Han pasado los años, Rattle concluyó su larga singladura berlinesa y desde hace meses ha tomado las riendas de una formación que ya conocía bien como la Sinfónica de Londres, de características y sonoridad tan dispares a la germana, a la que traspasó sus ágiles concepciones y dotó de una flexibilidad nueva gracias a su finura de batuta y a su facilidad para establecer expresivos claroscuros. Siempre hay que admirar en él la capacidad para aclimatarse a cualquier estilo y a cualquier tipo de música. Calibra milimétricamente los planos, maneja el ritmo con autoridad y flexibilidad, y proyecta siempre texturas claras, con lo que su discurso siempre es aireado y ligero, nunca pesante; a lo que contribuye un fraseo absolutamente exento de énfasis, aparentemente espontáneo.
A partir de estas premisas Rattle construye con una endiablada habilidad y potencia sabiamente los parámetros tímbricos; de ahí que su sonoridad, con independencia de la orquesta que dirija, sea en todo momento soleada, de una agresividad bien controlada y una refinada coloración. Las densidades propias de la tradicional escuela germana no figuran en su estilo, que se aproxima en parte al que definía a una personalidad como la de Guido Cantelli y a un heredero como el Giulini —un maestro al que admiraba mucho— y que comulga con determinados presupuestos del a veces insustancial Colin Davis. Por la briosa concepción del ritmo lo conectaríamos también con Leonard Bernstein, aunque es menos amigo de practicar excesivos rallentandi.
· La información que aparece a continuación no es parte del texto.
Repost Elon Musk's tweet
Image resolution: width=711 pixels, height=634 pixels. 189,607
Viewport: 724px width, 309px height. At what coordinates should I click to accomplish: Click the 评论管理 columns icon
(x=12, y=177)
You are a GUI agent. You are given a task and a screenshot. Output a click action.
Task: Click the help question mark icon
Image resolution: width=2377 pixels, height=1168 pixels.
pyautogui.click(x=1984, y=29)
Hemos podido apreciar nuevamente estos atributos a lo largo de los dos conciertos reseñados, en los que él y su orquesta han actuado, por segundo año consecutivo, en calidad de residentes. Repetirán el año próximo. En la primera sesión disfrutamos particularmente de un magnífica versión de la Sinfonía nº 86 de Haydn, en la que Rattle hizo auténtico encaje de bolillos, exponiendo de manea diáfana, transparente, el cambiante tejido y clarificando las sorpresas armónicas de la partitura, envuelta en mil luces y colores, acentuada con intención y frescura. El director, en este caso sin batuta y sin podio, moviéndose nerviosamente entre sus músicos, acertó a resaltar el tan característico sentido del humor del músico de Rohrau, especialmente en el movimiento lento, plagado de contrastes, de silencios. Rattle, la orquesta y nosotros disfrutamos de lo lindo y bailamos alegremente en distintos momentos, como en el cadencioso y agreste trío del minueto.
También lo hicimos en la didáctica Guía de orquesta para jóvenes de Britten, en donde el maestro empleó podio y batuta. Diligentemente se movió y estuvo atento a toda entrada y salida, favoreciendo el lucimiento de los solistas de cada familia, que nos hicieron pasar un rato muy alegre y ameno. Mejor que el que experimentamos con la escucha de la casi siempre plúmbea y rapsódica, eventualmente meliflua Sinfonía nº 2 de Rachmaninov, torrencial y repetitiva, demostrativa de la poderosa inspiración melódica e instrumental de su creador y también de sus limitaciones estructurales y de su falta de sentido de la medida. Pieza muy del gusto del director de Liverpool. Desde el principio escuchamos en la ejecución claramente perfiladas las distintas ideas temáticas, con clímax excelentemente conseguidos. Nos quedamos con el sutil pianísimo operado antes del regreso, ya en la parte postrera, del principal y pegadizo tema melódico.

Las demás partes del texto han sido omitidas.